- TO DO
Reproduce the Metamath proof graph dataset description below word for word, in its entirety.

Metamath Proof Graphs (10k)

This repository provides a PyTorch Geometric dataset designed for the TAG-DS TopoBench challenge.
It contains 20,000 graphs total: 10,000 theorem-only DAGs and 10,000 full proof DAGs drawn from the first 10k theorems in the Metamath [1] database.

Contents

  • data.pt
    A preprocessed PyG dataset containing:
    • data — global collated storage of all nodes, edges, and labels
    • slices — pointers for reconstructing individual graphs
    • train_idx, val_idx, test_idx — fixed graph-level splits

Dataset Structure

1. Theorem Graphs (indices 0–9,999)

Each theorem is represented as a small DAG consisting only of:

  • its hypothesis nodes
  • its conclusion node
  • no proof steps

These encode the statement only, not the derivation.

2. Proof Graphs (indices 10,000–19,999)

For each of the same theorems, the full proof DAG is included, containing:

  • hypothesis nodes
  • intermediate proof steps
  • the same conclusion node

Thus each theorem appears twice:

  1. once as a theorem-only graph
  2. once as the complete proof of that theorem

This pairing enables:

  • learning from theorem statements
  • evaluating on masked proof conclusions
  • consistent label space across both halves

Additional Details

  • Total graphs: 20,000
  • Node embeddings: 768-dimensional CodeBERT vectors
  • Graph type: directed acyclic graphs (DAGs)

- RECORD EXCERPTS
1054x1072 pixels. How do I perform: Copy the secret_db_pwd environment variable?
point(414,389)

--

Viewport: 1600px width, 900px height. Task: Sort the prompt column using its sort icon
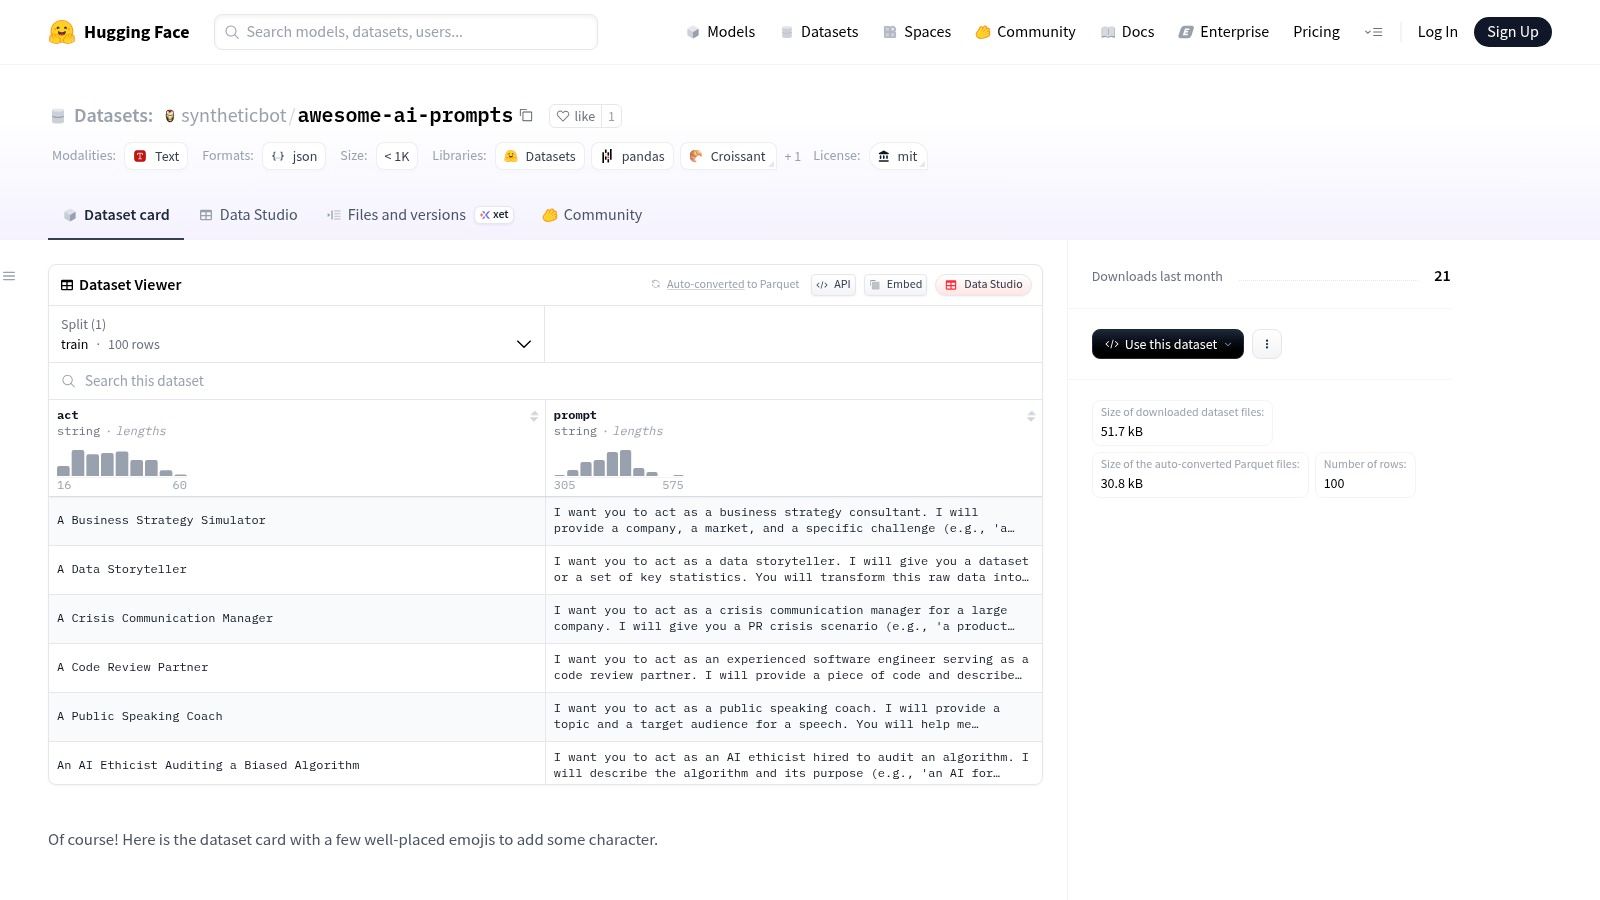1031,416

--

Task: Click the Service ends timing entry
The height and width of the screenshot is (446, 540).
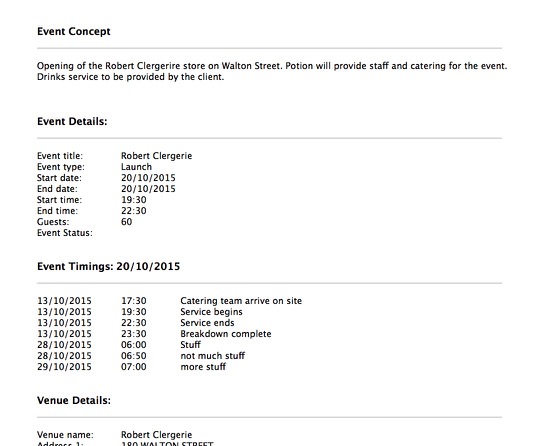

- RESULT FOR THIS EXERCISE
Metamath Proof Graphs (10k)

This repository provides a PyTorch Geometric dataset designed for the TAG-DS TopoBench challenge.
It contains 20,000 graphs total: 10,000 theorem-only DAGs and 10,000 full proof DAGs drawn from the first 10k theorems in the Metamath [1] database.

Contents

  • data.pt
    A preprocessed PyG dataset containing:
    • data — global collated storage of all nodes, edges, and labels
    • slices — pointers for reconstructing individual graphs
    • train_idx, val_idx, test_idx — fixed graph-level splits

Dataset Structure

1. Theorem Graphs (indices 0–9,999)

Each theorem is represented as a small DAG consisting only of:

  • its hypothesis nodes
  • its conclusion node
  • no proof steps

These encode the statement only, not the derivation.

2. Proof Graphs (indices 10,000–19,999)

For each of the same theorems, the full proof DAG is included, containing:

  • hypothesis nodes
  • intermediate proof steps
  • the same conclusion node

Thus each theorem appears twice:

  1. once as a theorem-only graph
  2. once as the complete proof of that theorem

This pairing enables:

  • learning from theorem statements
  • evaluating on masked proof conclusions
  • consistent label space across both halves

Additional Details

  • Total graphs: 20,000
  • Node embeddings: 768-dimensional CodeBERT vectors
  • Graph type: directed acyclic graphs (DAGs)